Observed pattern across 200+ APAC executive hiring processes

How to Read Industry Signals Before They Become Job Postings

Waiting for a job posting is the most expensive thing you can do with your time. By the time a role is public, six other qualified executives have already applied. The advantage goes to the person who saw the signal three weeks earlier.

Here is what to watch by sector:

  • Series C or D fundraising announcements in your target sector. The VP of Sales hire typically follows 60-90 days after a major round closes. Most executives don't move fast enough. The signal is the funding announcement, not the job posting.
  • New CRO or VP of Sales hires at companies you are tracking. When a new revenue leader joins, the first 90 days involve team assessment. Gaps get identified. Director-level backfills and new positions follow within the quarter.
  • Geographic expansion announcements in cybersecurity and AI infrastructure companies. When a US-HQ company announces an APAC or EMEA expansion, Director-level country or regional lead roles follow within 30-90 days.
  • Government compliance mandates in regulated sectors (healthcare, finance, critical infrastructure). New regulations create new budget lines almost immediately. The hiring follows 6-12 months later. NIS2 in Europe and Australia's Essential Eight revision are examples generating GTM hiring right now.
  • M&A activity in a sector is usually a signal to slow down applications, not accelerate. Acquisitions trigger org freezes and redundancy reviews that last 6-18 months. If two of the top five companies in a sector are in merger talks, deprioritize that sector temporarily.

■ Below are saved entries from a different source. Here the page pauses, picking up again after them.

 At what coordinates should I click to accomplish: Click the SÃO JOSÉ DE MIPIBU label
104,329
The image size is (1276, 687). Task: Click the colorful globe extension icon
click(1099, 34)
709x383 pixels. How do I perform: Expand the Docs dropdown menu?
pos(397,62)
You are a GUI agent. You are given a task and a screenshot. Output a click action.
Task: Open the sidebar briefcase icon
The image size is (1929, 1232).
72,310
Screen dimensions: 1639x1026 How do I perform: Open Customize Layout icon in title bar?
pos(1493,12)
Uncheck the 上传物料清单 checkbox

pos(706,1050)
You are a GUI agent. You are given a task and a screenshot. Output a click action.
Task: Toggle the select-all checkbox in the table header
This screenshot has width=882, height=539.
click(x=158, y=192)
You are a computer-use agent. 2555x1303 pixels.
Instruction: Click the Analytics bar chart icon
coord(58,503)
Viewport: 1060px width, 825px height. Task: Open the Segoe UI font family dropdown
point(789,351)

The executives landing roles in 3-4 months rather than 9-12 are running these signals weekly. They are not waiting for job boards. They are identifying the companies about to post before the roles are live. The executive hiring landscape in 2026 rewards speed and sector intelligence, not volume of applications.

Expert tip

Set up Google Alerts for "[Target company] funding", "[Target company] expands to", and "[Target company] hires VP". This takes 20 minutes to set up and surfaces signals weeks before any job board. Run this for your top 15-20 target companies in your two to three priority sectors.

What to Do This Week

Sector intelligence without execution is just reading. Here is how to turn this into action in the next five days.

1
Audit your current applications by sector. Pull your last 20 applications and categorize them. If more than 40% are in sectors flagged above as contracting (adtech, consumer SaaS, e-commerce), you have an allocation problem. The mix should weight toward cybersecurity, AI infrastructure, and healthcare IT if those align with your motion.
2
Build a target company list of 20-30 names across two primary sectors. Not 60 companies. Not "all enterprise SaaS." Pick two sectors where your motion fits, identify 15 companies in each, and go deep. Company-level intelligence beats sector-level intelligence in every interview. See how to research a company before your interview for how to do this systematically.
3
Set up funding and hiring signals for all 20-30 companies. Google Alerts for funding and expansion news. LinkedIn company follows. Crunchbase watchlist if you have access. This is a 2-hour setup that runs on autopilot. The goal: know about a relevant development at a target company within 48 hours of it happening.
4
Reframe your experience for your priority sector. If you are moving from one sector to another (e.g., from adtech to cybersecurity), you need a one-paragraph narrative that connects your motion to their context. Not a new resume. A clear, one-paragraph bridge. Write it this week. Test it in your next three conversations. If it lands, use it everywhere. Related: how interviews differ at Director vs. VP level and what sector-specific knowledge they actually test.
5
Check whether the roles you are targeting are actually available. Some of the strongest executive hiring sectors have most of their openings in specific types of GTM roles that are not always visible on job boards. Direct sourcing - building relationships inside companies before roles are posted - fills this gap. If your sector has the demand but you are not seeing the volume in postings, you are looking in the wrong places.